WHAT YOU ARE ASKED TO DO ::
Each line of the entries below that includes "cell" belongs in your answer.

SOURCE RECORDS ::
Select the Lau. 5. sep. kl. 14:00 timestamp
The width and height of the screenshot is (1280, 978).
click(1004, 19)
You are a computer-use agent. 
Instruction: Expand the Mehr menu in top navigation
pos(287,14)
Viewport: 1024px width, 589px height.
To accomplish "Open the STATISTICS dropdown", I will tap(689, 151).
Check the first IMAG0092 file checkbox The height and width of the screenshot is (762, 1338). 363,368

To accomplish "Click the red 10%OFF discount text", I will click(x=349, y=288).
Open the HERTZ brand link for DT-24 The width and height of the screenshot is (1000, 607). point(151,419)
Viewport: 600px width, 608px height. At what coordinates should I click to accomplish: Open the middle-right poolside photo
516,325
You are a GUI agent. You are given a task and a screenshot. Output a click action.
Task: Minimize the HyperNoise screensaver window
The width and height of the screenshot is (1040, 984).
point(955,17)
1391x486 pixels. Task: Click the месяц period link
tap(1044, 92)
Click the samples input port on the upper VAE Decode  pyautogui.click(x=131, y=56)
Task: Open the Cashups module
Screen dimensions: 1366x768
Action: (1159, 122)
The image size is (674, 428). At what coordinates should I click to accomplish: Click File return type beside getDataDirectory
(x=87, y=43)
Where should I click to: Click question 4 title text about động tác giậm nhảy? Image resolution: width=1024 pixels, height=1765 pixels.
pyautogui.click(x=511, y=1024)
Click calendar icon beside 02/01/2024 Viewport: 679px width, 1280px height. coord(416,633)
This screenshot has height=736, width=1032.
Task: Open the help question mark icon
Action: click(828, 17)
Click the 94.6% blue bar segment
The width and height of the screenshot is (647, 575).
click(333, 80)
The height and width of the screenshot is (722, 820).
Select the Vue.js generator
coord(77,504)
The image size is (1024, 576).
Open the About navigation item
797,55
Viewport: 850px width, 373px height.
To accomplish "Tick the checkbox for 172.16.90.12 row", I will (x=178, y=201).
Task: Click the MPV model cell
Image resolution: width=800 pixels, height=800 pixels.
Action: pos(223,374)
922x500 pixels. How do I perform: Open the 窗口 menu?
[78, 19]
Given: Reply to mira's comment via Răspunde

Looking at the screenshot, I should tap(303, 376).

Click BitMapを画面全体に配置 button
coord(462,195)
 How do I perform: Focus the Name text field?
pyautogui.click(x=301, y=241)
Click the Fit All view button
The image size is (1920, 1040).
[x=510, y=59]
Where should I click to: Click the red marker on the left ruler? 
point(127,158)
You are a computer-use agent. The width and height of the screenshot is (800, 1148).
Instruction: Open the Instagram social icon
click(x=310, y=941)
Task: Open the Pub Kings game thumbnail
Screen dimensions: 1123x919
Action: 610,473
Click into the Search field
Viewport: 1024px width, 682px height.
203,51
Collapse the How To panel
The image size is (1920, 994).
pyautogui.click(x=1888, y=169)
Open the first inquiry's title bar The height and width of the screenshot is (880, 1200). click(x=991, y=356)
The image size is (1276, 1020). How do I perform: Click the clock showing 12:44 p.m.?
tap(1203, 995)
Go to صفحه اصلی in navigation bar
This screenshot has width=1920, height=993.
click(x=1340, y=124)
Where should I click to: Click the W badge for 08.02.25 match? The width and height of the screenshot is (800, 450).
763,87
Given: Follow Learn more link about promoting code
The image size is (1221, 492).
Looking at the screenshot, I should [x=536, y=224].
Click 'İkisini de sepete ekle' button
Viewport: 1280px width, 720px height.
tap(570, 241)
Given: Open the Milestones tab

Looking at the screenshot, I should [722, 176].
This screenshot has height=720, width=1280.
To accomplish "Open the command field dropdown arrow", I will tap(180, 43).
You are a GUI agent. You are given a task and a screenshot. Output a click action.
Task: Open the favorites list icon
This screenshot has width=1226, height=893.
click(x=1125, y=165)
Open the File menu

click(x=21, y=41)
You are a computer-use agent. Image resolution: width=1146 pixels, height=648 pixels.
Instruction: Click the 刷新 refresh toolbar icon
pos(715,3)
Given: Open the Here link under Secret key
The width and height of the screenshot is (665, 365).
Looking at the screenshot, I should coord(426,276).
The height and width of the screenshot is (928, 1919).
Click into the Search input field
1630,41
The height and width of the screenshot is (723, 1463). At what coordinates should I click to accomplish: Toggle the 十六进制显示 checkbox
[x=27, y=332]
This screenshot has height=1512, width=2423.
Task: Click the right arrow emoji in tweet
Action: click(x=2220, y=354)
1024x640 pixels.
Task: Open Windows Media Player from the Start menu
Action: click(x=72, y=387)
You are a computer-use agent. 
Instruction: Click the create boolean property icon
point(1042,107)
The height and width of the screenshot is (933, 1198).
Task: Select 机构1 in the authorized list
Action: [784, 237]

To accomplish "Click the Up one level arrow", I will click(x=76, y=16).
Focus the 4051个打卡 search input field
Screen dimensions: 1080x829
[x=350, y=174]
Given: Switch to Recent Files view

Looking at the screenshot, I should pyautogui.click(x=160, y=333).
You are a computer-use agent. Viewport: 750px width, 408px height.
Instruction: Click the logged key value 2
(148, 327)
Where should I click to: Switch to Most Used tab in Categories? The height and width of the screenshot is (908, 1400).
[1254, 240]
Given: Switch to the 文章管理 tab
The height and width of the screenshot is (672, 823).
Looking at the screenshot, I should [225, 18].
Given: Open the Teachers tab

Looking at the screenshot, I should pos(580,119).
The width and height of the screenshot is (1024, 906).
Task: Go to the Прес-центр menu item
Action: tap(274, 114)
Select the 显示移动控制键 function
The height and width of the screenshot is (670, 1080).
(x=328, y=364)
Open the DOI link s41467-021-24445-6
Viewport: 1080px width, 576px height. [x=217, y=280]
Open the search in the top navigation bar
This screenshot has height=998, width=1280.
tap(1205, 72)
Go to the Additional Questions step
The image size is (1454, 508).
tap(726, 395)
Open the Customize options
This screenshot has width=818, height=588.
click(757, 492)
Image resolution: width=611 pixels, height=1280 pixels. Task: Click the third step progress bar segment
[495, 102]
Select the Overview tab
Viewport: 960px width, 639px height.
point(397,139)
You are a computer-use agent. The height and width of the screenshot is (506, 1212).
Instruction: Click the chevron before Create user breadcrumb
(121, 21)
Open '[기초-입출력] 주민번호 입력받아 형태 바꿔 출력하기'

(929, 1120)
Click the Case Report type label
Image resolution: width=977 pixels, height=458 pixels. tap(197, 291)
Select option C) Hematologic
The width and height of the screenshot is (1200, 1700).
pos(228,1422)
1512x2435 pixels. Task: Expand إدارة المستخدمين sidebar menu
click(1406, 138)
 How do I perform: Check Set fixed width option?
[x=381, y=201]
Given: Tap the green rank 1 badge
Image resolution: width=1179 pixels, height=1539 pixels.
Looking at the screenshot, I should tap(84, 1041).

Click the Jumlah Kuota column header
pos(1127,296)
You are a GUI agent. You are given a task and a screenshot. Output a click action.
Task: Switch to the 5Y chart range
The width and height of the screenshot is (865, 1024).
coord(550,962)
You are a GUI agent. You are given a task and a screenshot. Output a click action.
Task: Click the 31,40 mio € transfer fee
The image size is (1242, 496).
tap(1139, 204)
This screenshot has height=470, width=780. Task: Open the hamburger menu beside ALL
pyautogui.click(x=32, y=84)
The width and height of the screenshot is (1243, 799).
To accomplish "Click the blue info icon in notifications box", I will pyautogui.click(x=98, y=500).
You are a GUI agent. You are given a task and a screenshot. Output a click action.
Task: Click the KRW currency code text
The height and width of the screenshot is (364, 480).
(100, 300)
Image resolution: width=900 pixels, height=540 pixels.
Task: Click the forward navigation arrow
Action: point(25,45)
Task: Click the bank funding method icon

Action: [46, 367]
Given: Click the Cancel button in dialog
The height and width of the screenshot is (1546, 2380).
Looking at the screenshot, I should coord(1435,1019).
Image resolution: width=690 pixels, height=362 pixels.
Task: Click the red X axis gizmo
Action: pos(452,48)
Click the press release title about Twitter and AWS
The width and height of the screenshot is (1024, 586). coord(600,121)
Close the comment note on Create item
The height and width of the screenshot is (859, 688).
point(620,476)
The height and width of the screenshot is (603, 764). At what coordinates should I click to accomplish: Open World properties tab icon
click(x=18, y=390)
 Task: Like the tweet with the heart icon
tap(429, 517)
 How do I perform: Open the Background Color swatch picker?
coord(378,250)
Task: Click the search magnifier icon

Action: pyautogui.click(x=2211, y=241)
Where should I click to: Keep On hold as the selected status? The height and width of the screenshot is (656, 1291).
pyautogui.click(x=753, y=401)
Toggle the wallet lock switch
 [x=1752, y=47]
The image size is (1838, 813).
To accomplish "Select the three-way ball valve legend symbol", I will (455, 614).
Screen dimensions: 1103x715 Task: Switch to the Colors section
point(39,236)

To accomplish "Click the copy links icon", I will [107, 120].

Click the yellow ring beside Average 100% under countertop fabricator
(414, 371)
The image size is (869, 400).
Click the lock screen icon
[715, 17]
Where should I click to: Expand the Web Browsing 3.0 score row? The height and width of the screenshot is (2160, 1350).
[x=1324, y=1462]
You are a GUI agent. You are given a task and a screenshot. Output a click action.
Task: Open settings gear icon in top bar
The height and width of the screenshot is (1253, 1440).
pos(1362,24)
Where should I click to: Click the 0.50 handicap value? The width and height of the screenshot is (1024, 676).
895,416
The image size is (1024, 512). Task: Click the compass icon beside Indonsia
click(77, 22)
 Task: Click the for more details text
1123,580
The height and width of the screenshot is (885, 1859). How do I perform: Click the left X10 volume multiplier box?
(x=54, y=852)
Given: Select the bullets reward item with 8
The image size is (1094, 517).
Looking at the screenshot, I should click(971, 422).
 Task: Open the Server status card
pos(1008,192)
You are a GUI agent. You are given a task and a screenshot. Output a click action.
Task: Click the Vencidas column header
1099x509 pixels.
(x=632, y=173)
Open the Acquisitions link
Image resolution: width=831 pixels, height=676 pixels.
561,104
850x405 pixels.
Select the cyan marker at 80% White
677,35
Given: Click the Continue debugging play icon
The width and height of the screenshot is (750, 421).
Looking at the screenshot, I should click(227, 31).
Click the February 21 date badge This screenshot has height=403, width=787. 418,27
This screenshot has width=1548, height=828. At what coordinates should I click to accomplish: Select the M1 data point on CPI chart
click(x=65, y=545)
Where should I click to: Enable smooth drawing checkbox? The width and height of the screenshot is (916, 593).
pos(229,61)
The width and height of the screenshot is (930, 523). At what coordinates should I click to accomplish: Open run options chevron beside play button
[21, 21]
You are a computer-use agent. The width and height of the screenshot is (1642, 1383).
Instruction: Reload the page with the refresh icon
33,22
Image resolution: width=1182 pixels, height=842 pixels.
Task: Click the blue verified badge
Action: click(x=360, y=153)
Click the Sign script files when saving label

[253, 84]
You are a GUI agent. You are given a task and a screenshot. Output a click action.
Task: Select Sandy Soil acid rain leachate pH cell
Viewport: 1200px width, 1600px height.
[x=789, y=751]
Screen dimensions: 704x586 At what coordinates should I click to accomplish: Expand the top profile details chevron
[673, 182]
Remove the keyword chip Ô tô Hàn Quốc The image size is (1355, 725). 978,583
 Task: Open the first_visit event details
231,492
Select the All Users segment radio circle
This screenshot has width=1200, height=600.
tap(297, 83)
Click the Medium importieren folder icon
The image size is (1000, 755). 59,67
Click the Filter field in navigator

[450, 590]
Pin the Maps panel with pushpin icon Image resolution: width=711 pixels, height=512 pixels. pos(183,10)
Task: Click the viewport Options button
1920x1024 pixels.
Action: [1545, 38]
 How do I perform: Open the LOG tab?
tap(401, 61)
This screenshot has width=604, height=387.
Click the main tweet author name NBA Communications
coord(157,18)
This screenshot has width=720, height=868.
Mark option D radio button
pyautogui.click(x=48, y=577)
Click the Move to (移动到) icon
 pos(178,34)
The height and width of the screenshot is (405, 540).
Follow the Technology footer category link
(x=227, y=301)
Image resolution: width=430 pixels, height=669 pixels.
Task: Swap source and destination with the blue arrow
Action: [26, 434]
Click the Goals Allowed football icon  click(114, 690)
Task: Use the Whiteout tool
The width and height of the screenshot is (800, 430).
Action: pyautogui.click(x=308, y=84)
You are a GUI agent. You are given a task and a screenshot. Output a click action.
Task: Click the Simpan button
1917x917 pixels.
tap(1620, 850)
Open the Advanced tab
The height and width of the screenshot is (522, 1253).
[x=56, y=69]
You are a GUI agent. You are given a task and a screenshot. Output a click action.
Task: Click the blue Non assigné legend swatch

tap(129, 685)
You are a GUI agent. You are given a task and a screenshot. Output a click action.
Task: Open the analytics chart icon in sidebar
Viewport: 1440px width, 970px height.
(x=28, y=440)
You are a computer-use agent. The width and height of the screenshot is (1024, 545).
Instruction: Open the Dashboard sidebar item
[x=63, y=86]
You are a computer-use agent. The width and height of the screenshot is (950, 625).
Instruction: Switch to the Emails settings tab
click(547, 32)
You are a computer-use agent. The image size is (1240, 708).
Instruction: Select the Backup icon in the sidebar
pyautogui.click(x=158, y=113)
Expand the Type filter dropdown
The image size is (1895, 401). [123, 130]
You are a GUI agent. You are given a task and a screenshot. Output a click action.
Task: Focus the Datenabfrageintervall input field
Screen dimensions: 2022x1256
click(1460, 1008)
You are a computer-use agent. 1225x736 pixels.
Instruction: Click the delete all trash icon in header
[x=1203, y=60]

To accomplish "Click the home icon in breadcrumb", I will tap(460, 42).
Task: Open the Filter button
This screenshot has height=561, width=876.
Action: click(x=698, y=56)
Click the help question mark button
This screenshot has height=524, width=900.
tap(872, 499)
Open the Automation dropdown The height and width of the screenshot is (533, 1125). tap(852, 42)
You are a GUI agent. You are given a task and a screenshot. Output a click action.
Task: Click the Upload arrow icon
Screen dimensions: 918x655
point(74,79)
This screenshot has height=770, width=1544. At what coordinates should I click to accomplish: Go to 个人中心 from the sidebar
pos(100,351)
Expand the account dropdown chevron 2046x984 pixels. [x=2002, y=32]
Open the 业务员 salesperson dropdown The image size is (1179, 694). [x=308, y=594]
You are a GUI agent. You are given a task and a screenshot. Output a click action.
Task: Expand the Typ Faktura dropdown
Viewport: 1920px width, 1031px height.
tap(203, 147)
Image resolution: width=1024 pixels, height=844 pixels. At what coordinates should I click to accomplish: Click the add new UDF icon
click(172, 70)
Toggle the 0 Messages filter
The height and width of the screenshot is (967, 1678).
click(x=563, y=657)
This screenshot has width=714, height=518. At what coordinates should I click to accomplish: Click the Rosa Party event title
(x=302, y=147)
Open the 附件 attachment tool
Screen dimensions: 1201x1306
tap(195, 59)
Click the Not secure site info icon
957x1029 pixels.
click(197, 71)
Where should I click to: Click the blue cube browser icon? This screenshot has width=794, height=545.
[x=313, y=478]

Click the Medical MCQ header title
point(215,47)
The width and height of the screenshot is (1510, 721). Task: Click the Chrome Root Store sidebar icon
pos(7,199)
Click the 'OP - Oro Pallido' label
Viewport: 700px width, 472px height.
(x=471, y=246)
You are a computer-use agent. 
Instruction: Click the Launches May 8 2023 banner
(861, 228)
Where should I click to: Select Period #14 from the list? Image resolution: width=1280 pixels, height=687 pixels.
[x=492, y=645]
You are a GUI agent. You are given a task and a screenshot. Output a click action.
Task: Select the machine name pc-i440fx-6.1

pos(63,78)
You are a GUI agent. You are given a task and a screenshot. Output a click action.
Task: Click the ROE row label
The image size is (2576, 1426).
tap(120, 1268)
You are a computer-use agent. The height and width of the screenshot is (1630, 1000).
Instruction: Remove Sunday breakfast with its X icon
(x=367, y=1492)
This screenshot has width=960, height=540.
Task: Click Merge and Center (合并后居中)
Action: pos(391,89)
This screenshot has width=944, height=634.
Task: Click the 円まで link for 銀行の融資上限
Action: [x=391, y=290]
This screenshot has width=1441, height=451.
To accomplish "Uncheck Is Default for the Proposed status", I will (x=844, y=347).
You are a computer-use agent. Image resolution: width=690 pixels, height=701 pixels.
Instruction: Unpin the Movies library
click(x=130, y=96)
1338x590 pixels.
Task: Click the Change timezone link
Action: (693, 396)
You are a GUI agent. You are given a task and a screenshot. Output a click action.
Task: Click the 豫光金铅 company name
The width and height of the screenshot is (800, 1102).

YOUR SOLUTION ::
Task: Click the MPV model cell
Task: Select Sandy Soil acid rain leachate pH cell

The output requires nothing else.